Autophagy In Melanocytes From Patients With Vitiligo Exhibits Distinct Molecular Mechanism And Is Correlated With Different Clinical Pattern

Background Vitiligo is an acquired, idiopathic depigmented disease. The factors involved in vitiligo are very complex, and the pathogenesis is also unclear, which may involve genetic, autoimmune and cytotoxic etc. However, the common pathological feature of vitiligo is disappeared of the melansomes in the depigmented area, which is due to the deficiency of melaocytes in the epidermal basal layer and hair follicles, or the dysfunction of melanin generation. we try to find out the etiology and pathogenesis of vitiligo.
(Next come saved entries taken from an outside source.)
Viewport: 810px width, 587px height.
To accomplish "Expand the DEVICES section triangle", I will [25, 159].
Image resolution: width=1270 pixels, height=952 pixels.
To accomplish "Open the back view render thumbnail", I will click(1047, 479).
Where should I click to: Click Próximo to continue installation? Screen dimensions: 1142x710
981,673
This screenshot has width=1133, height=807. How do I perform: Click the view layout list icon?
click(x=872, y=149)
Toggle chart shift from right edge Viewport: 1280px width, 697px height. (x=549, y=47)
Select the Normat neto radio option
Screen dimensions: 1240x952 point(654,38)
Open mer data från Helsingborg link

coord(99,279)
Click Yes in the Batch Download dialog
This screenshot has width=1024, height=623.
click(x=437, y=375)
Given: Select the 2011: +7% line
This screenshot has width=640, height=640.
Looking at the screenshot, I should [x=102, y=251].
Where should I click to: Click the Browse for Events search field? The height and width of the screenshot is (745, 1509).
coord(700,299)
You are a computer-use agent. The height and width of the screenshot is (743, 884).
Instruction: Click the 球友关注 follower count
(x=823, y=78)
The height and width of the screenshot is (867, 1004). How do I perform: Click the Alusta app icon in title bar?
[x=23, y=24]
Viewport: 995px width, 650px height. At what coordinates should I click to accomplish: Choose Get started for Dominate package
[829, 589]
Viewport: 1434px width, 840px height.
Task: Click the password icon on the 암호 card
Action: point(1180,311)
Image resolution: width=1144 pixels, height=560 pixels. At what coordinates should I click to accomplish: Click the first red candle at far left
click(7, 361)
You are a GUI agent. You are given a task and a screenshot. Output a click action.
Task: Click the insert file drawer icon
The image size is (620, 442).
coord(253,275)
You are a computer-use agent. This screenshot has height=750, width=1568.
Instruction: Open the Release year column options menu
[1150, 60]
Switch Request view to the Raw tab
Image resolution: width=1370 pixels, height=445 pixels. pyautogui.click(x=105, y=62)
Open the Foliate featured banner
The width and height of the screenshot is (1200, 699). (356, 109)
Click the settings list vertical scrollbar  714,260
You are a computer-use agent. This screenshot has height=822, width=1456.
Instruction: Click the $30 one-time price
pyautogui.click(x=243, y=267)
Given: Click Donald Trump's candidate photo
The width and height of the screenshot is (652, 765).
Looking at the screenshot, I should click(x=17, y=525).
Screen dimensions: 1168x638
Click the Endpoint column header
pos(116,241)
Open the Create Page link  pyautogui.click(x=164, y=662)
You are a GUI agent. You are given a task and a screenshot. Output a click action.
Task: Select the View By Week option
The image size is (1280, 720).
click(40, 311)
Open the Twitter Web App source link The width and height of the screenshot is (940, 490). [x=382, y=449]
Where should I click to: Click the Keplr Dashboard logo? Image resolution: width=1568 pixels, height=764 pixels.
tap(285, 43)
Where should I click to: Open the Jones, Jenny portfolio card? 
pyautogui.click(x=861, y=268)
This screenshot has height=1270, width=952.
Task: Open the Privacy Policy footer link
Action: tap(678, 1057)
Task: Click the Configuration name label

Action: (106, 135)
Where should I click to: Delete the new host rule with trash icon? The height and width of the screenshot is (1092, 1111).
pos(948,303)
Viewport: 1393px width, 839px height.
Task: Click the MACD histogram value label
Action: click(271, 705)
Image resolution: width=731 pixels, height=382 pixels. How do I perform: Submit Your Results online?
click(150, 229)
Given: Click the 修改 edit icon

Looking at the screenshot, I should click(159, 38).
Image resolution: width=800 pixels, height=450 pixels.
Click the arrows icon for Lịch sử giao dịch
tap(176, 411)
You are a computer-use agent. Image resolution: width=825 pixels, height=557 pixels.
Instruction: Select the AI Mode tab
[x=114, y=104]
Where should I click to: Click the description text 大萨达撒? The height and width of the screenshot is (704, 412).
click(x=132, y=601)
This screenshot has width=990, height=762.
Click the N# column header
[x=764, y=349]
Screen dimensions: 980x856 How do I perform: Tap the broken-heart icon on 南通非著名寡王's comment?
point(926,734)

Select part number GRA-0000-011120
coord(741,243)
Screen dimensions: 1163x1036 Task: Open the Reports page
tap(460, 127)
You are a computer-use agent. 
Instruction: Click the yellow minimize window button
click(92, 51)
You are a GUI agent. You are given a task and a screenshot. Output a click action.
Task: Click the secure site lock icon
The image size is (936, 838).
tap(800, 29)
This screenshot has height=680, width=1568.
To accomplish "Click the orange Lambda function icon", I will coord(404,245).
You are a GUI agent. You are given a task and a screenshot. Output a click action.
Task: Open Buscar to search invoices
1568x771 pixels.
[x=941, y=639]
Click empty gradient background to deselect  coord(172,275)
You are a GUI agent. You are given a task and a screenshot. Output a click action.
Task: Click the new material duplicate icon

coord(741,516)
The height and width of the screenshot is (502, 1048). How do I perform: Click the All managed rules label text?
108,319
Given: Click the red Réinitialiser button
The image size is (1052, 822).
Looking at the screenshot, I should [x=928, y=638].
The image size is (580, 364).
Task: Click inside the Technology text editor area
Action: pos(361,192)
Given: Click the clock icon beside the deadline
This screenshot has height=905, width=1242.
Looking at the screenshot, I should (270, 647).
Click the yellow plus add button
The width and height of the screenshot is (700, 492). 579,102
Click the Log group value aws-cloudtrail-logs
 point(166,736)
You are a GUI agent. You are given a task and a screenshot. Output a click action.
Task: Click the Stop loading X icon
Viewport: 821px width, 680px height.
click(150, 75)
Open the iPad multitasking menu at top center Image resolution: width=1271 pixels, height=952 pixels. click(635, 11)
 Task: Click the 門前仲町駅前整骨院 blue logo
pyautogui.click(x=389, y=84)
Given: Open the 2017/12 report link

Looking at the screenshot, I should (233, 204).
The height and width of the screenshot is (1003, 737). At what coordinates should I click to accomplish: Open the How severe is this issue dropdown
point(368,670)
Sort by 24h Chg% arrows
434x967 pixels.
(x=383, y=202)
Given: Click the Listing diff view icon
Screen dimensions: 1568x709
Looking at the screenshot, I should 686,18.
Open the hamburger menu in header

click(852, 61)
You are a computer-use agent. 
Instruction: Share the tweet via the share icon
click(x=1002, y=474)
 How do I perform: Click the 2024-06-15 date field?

Autophagy plays a very important role in melanin generation. We speculate that the pathogenesis correlates with autophagy. The objective of this project is to make the melaocytes autophagy to study the role of autophagy in vitiligo.Objective Autophagy and functional molecules expression in melanocytes from patients with vitiligo are investigated, and also correlation with clinical pattern of vitiligo is analyzed.Methods The epidermal melanocytes from patients with 9 cases of segmental vitiligo(SV), 11 cases of generalized vitiligo(GV), and 6 healthy individual(HI) were obtained from normal skin and incubated in vitro. The autophagy was induced by rapamycine and observed by transmission electron microscopy and fluorescence microscopy. The LC3Ⅱand MITF,TYR, TYRP1, and TYRP2 were detected by Western blot.Results The autophagy was found in melanocytes from SV patients and HI but not GV before rapamycine treatment. The quantity of autophagysome and the LC3 Ⅱprotein expression were increased in melanocytes from SV, GV and HI after autophagy induction. The autophagy intensity in melanocytes from patients with GV increased significantly more than that of SV and HI(P<0.05). Compared with HI, the MITF, TYR,TYRP1, and TYRP2 protein showed lower expression both in GV and SV. Followed by autophagy induction in malnocytes from all three groups, the MITF, TYR, and TYRP1 protein expression obviously increased except TYRP2.Conclusion Autophagy may be involved in the pathogenesis of vitiligo through effecting functional molecules in melanocytes and is correlated with clinical pattern of vitiligo.